# Frame of reference of bicycle rider

1. May 3, 2015

### Alex_Neof

1. The problem statement, all variables and given/known data
A wheel of a bicycle weighs 1 kg, all of which is at the rim. The diameter of the wheel is 0.7 m. If the bicycle is ridden at the speed of 3.5 m s–1, then in the frame of
reference of the rider:

i) Calculate the angular speed ω of the wheel.

ii) Calculate the momentum of the rim, p.

iii) Calculate the angular momentum of the wheel.

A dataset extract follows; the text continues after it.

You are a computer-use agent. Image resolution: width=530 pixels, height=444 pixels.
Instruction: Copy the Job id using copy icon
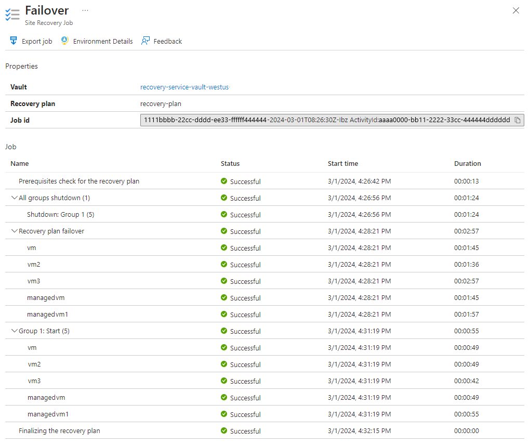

iv) Calculate the kinetic energy of the wheel.

2. Relevant equations

$v = {\omega} r$
$\rho = mv$
$L=I\omega$
$Kinetic\ Energy = \frac{1}{2} m v^2 + \frac{1}{2} I \omega ^2$

Moment of Inertia of a hoop (for the wheel, ignoring the spokes):

$I=M R^2$

3. The attempt at a solution

i) $\frac {v}{r} = 10\ rad\ s^{-1}$

ii) $0 \ {kg}\ m\ s^{-1}$ (Since in the frame of reference of the rider, there is no linear translation?)

iii) $L=(M R^2) \omega$
$(1) (0.35)^2 (10) = 1.225 {kg}\ m^2$

iv) $Kinetic\ Energy = \frac{1}{2} I \omega ^2$ Ignoring the linear term again.

$Kinetic\ Energy = (0.5) (0.35) ^2 (10)^2 = 6.125 J$

Is this correct?

Thank you.

Last edited: May 3, 2015
2. May 3, 2015

Looks right.

3. May 3, 2015

Thank you!